State Medicaid IT leaders discuss ICD-10 issues

In the days before the ICD-10 delay was announced, federal and state Medicaid IT leaders met in Boston for the Medicaid Enterprise Systems conference. A group of state Medicaid attendees broke off into a meeting to catalog their ICD-10 implementation problems at the behest of federal officials, who hoped to better understand -- and, ostensibly aid -- the states in ICD-10 preparedness.

Some state IT leaders said ICD-10 wasn't necessarily an IT issue, but instead an administrative and governance issue that wasn't getting addressed by the appropriate authorities, leaving IT administrators without adequate guidance to align their systems. Others detailed struggles in preparing their data warehouses for the impending switch from ICD-9 to ICD-10.

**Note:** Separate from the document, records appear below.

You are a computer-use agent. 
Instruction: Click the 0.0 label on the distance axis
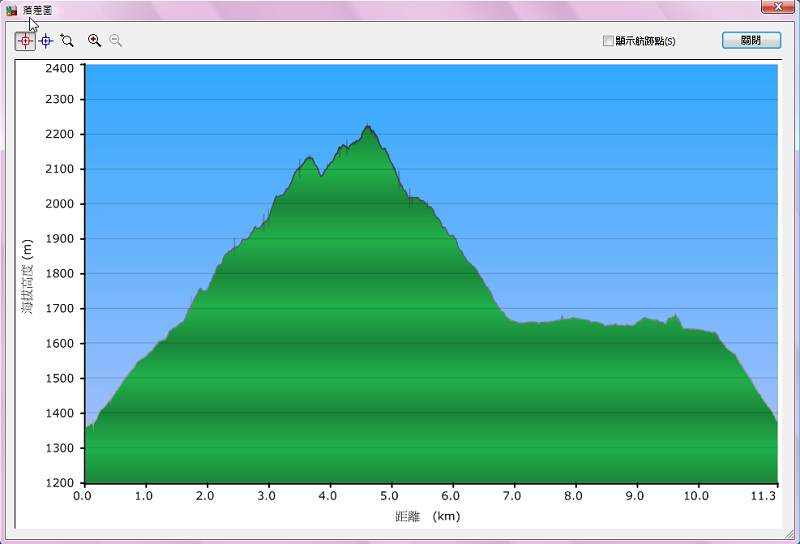[x=84, y=496]
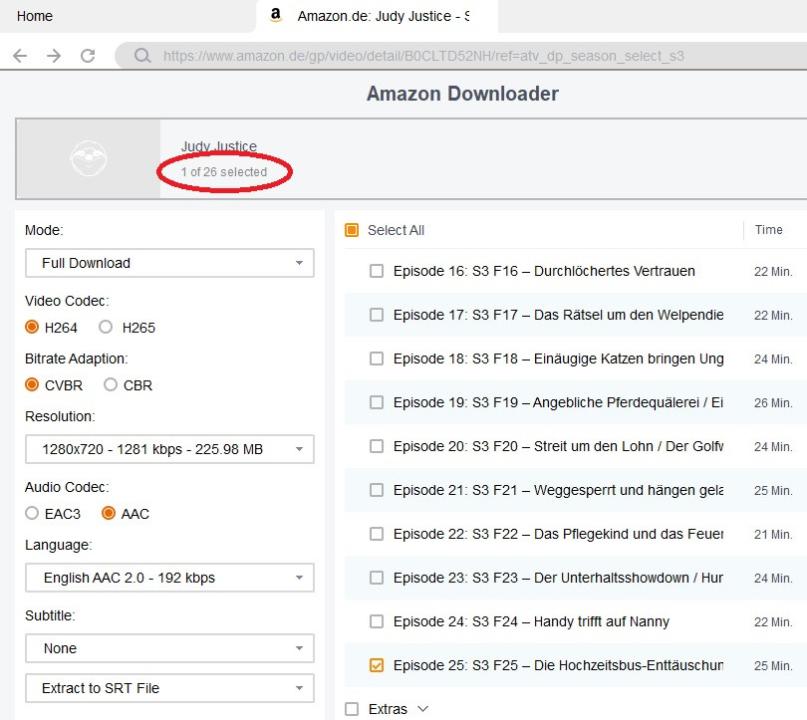Open the Language dropdown English AAC 2.0
The image size is (807, 720).
click(169, 577)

We are happy that it's only one year. We were worried it would be more than that.

Melanie Endicott,
director of HIM solutions, AHIMA

Still, others said their state leadership worried about technical difficulties derailing the delivery of benefits, but have not been able to come up with contingency plans to keep Medicaid payments moving if there were some sort of IT breakdown caused by the switch. One official said his state's Medicaid leadership worried not only about the patients, but also the public-relations nightmare scenario when news media interviewed beneficiaries whose benefits were cut off due to technical issues related to ICD-10 implementation.

Vermont Agency for Human Service Associate Health Care CIO Michael Hall, who led the meeting, told SearchHealthIT afterward he felt the most significant barrier to ICD-10 adoption he heard discussed among his peers was the inability to test ICD-10-ready systems before the switchover deadline.

"Both providers and [Medicaid agencies] struggle together with these things to make them happen," Hall said. "The provider community's struggling, we're struggling. We're not struggling in such a way that we can't make it up the hill ... but we're breathing heavy."

Another scary IT scenario, several state Medicaid leaders agreed, would occur if CMS took the approach to ICD-10 as it did with HIPAA 5010 earlier this year: While the agency held the changeover deadline, it delayed enforcement for three months. With ICD, that would create a period of time when providers might submit claims in either coding set, and force resource-strapped states to support both at once.

AHIMA's Endicott agreed that would hold true for the people supporting back-end coding systems for health care providers. "If we [were] to have a staggered [ICD-10 rollout] or a grace period or something like that, I could see all sorts of issues coming up with third-party vendors and the clearinghouses and everybody else involved in the billing and reimbursement process -- not knowing what are we billing for, which system are we using. I think it would cause even more confusion."

The transition to ICD-10 will start on a very basic level, sort of a "crosswalk-type process" from ICD-9 to ICD-10, Charles Lehman, director of Medicaid's state systems division told SearchHealthIT. He imagines it will take some time for state Medicaid agencies to take advantage of the deeper documentation and coding specificity the expanded code set offers.

"It's not just an IT project," Lehman said. "It starts out as an IT project, but in order to really get the benefit of being able to translate the more detailed codes into action to provide better care or adjust payment methodologies, you have to have a lot of good clinical subject matter experts to tell you how you should use these new codes."